Especially as almost every materialist or atheist who accepts the validity of those for secular, banally material matters does so on a faith that doesn't really exceed the faith of those who conclude that they exhibit the design by an intelligent creator. And many of them ask us to believe in far more incredible powers of creation.
The materialist-atheist alternatives trying to get rid of that conclusion, even some of them entirely absurd assertions such as Hugh Everett's Many Worlds interpretation requiring that on the basis of probability math, one believe that the most tiny and banal occurrences in our experience generate an infinite number of alternative universes and who knows how many variations of his fantastic idea, require a belief that we are all unintelligent, unaware, unintentional creator gods of far more than the one universe claimed to have been created by God in Genesis and other creation lore of religion. The number of universes which atheists anxiously create in a frantic attempt to explain away the conclusions that people draw from the fine-tuning of our one, observable universe far exceed the number of religious creation myths. Given time, I wouldn't be surprised if the number of interpretations of quantum physics didn't come up with more framings of their alternative than have been produced by the major religious traditions. They have made a good start on that in the last 61 years, when Everett published his paper that set the business of universe creation off. The results of that kind of stuff have led many observers such as Peter Woit and others - hardly friendly to religion- to bemoan the state of decadence theoretical physics and cosmology have entered into. As I've pointed out before, it was a state of gloom that led Bertrand Russell, the atheist pope of his day, to gloomily announce an imminent period of scientific and intellectual decadence in the late 1920s, on encountering the conclusions that physicists already had reached by that time.

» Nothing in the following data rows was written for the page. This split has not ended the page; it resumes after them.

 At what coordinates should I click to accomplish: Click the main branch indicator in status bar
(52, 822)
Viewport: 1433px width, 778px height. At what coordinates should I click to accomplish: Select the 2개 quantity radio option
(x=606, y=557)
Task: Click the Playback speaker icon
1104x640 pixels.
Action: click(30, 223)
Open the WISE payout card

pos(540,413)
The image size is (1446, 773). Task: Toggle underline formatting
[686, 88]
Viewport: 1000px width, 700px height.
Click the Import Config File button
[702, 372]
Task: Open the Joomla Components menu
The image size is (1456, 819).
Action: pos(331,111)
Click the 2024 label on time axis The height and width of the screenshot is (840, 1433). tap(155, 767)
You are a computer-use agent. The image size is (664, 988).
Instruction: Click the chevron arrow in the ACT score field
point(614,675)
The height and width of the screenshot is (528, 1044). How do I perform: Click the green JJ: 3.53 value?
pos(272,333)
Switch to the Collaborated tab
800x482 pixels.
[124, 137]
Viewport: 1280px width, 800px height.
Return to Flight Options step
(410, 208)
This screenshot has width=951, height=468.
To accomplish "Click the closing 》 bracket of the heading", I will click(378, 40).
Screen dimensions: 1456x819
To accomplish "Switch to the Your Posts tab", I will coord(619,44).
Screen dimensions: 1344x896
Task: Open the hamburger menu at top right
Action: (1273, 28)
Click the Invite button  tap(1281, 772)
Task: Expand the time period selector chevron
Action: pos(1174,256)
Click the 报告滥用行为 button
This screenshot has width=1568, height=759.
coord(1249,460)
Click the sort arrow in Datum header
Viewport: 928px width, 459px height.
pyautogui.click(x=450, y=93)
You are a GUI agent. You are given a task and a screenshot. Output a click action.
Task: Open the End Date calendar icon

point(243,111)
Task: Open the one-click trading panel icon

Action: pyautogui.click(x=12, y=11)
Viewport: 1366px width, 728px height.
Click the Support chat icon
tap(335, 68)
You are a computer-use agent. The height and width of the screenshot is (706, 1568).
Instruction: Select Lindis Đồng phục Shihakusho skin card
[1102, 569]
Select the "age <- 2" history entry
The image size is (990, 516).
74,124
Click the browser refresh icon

If they can argue the absurdities that the multiverse conjecture depends on to support atheism - where the energy that powers their continually created universes from things like me scratching my nose comes from is the one that struck me first - they can not reasonably be allowed to dismiss, out of hand, the far less fantastic and self-contradicting claims of those who, through far more established science, conclude that belief in design is reasonable. Especially among those who do not claim that their conclusion can be used to do science. The claims and assertions of many who believe in design are far more moderate in their claims.
* Their first page this morning contains these headlines;
“Data had been manipulated:” Science Translational Medicine retracts paper
“Authors’ negligence” causes “a plethora of data errors”
A retraction gets retracted — but the first author’s contract is still terminated
Anesthesiology society bans co-author of researcher with record-number of retractions
Their motto is, "Retraction Watch Tracking retractions as a window into the scientific process".